Stored data entries
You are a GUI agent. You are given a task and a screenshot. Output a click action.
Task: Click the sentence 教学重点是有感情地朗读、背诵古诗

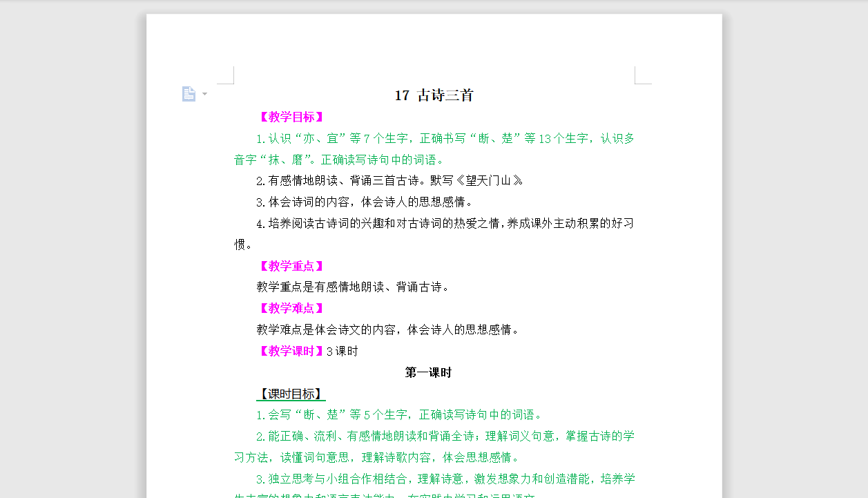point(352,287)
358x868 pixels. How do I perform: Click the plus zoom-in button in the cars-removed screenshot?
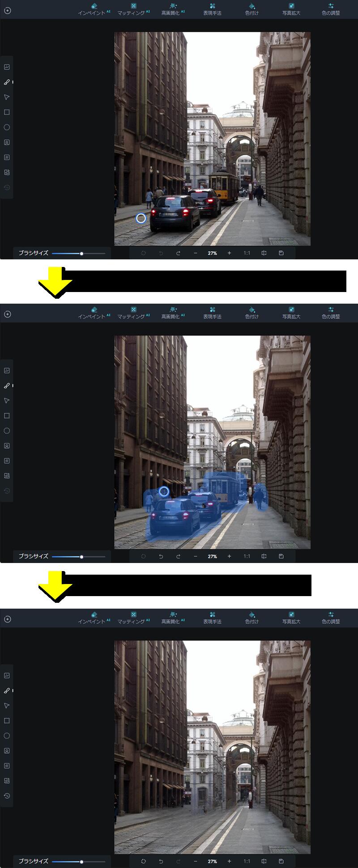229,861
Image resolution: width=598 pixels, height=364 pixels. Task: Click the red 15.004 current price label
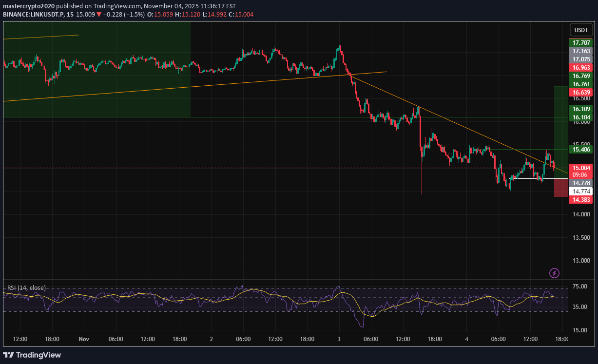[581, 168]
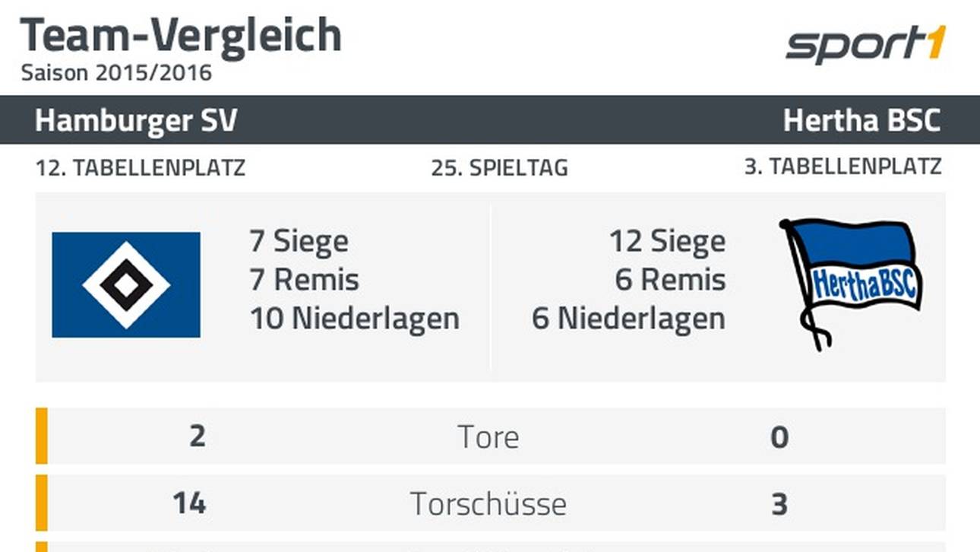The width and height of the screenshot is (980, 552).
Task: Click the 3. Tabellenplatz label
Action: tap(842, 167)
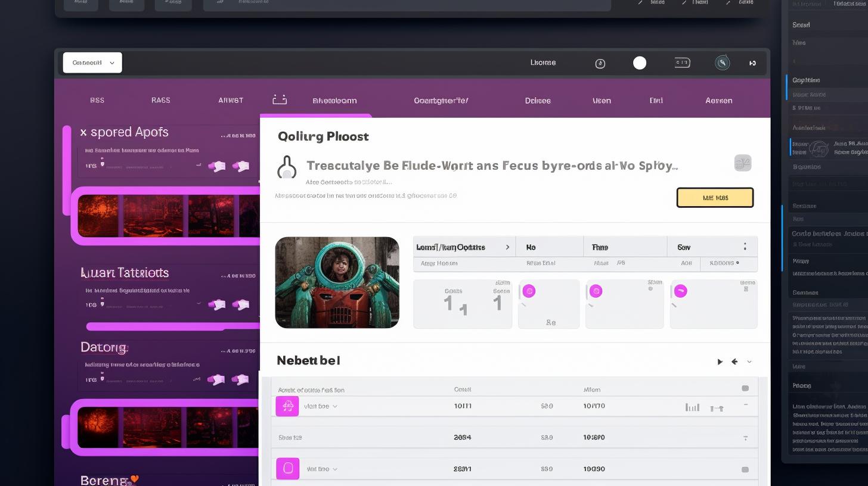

What is required -
Without the pictures, give every line above again exactly.

Task result -
You are a GUI agent. You are given a task and a screenshot. Output a click action.
Task: Click the sentence 教学重点是有感情地朗读、背诵古诗

point(352,287)
358x868 pixels. How do I perform: Click the plus zoom-in button in the cars-removed screenshot?
229,861
Image resolution: width=598 pixels, height=364 pixels. Task: Click the red 15.004 current price label
[581, 168]
The width and height of the screenshot is (980, 552).
Task: Click the 3. Tabellenplatz label
Action: tap(842, 167)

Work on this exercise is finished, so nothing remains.